### COMPITI SCRITTI
A. Indica se ciascuna affermazione concorda con il testo sulla questione di genere nella scienza, rispondendo sì o no e citando le parole decisive del testo: (i) Mary Sommerville era un'astronoma scozzese; (ii) i libri di Mary Sommerville erano vietati all'Università di Oxford; (iii) le scienziate hanno cominciato a usare pseudonimi maschili nell'Ottocento.
B. Riprendi il testo sulla questione di genere nella scienza e proseguilo dopo la sua ultima frase.

Malgrado se ne parli di più, anche nella scienza la questione di genere resta un problema, perché i pregiudizi radicati in secoli di consuetudini sono duri a morire. Certo è passato il tempo in cui, per poter essere ascoltate e pubblicare, le scienziate dovevano usare pseudonimi maschili, come è accaduto già dal Medioevo. Basti pensare al caso paradossale di Mary Sommerville, matematica, astronoma e scrittrice scozzese, considerata la regina della scienza ottocentesca, autrice di libri che venivano adottati all’Università di Oxford dove però – in quanto donna – non poteva metter piede.

### DATI FORNITI
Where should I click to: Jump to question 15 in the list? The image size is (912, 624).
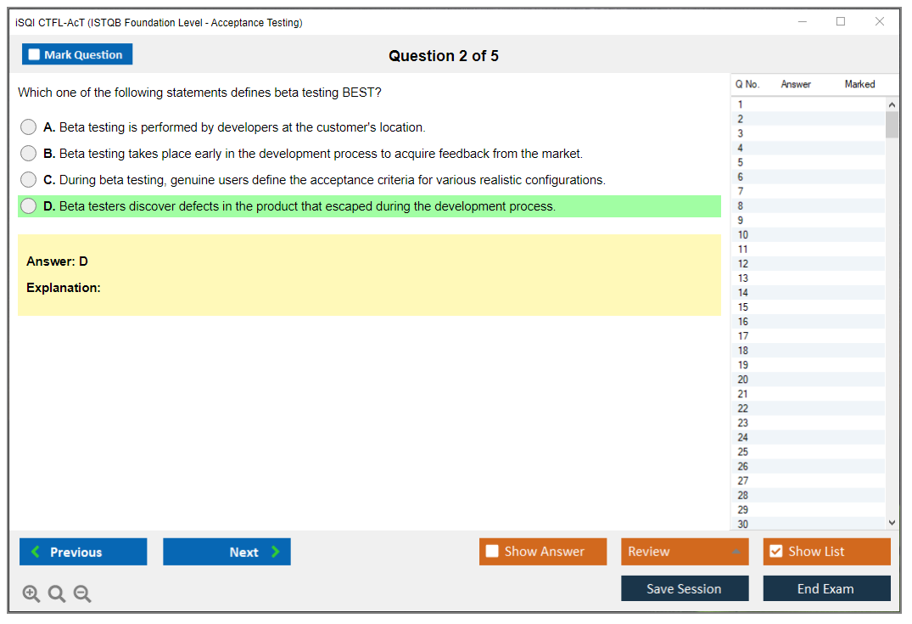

### RISULTATI DEI COMPITI
A.
(i) Sì: «matematica, astronoma e scrittrice scozzese».
(ii) No: «autrice di libri che venivano adottati all’Università di Oxford».
(iii) No: «come è accaduto già dal Medioevo».

B.
Nella prefazione al bel libro Oltre Marie. prospettive di genere nella scienza (Leplurali editrici, 2023) la pluripremiata astrofisica Patrizia Caraveo, direttrice dello IASF (Istituto di Astrofisica Spaziale e Fisica Cosmica) di Milano, racconta che nel 2003, a seguito di una sua importante scoperta pubblicata sulla rivista Science, l’American Biographical Institute le annunciò di averla nominata “Man of the year”. «Non credo sia necessario alcun commento a questo fulgido esempio di pregiudizio di genere. Io, che mi ero firmata con le mie iniziali, ed ero il primo nome di un articolo che Science aveva messo in evidenza, dovevo essere un uomo».

D’altronde, scrive sempre la Caraveo, «il rispettatissimo Nature fino al 2000 diceva che la sua missione era rivolta ai “Men of science”»

Il tasso di iscrizioni femminili nelle facoltà scientifiche è in aumento, è vero. Ma continuano ad essere poche le donne che accedono ai livelli più alti del mondo accademico. Segno che c’è ancora molto lavoro da fare: non solo in materia di decostruzione degli stereotipi, ma soprattutto nel modo stesso in cui concepiamo la società. Ecco perché è importante continuare a riflettere sulla disparità di genere, anche nel mondo della scienza. Le discriminazioni non solo influenzano la vita e la carriera delle scienziate, ma inficiano la qualità della scienza stessa.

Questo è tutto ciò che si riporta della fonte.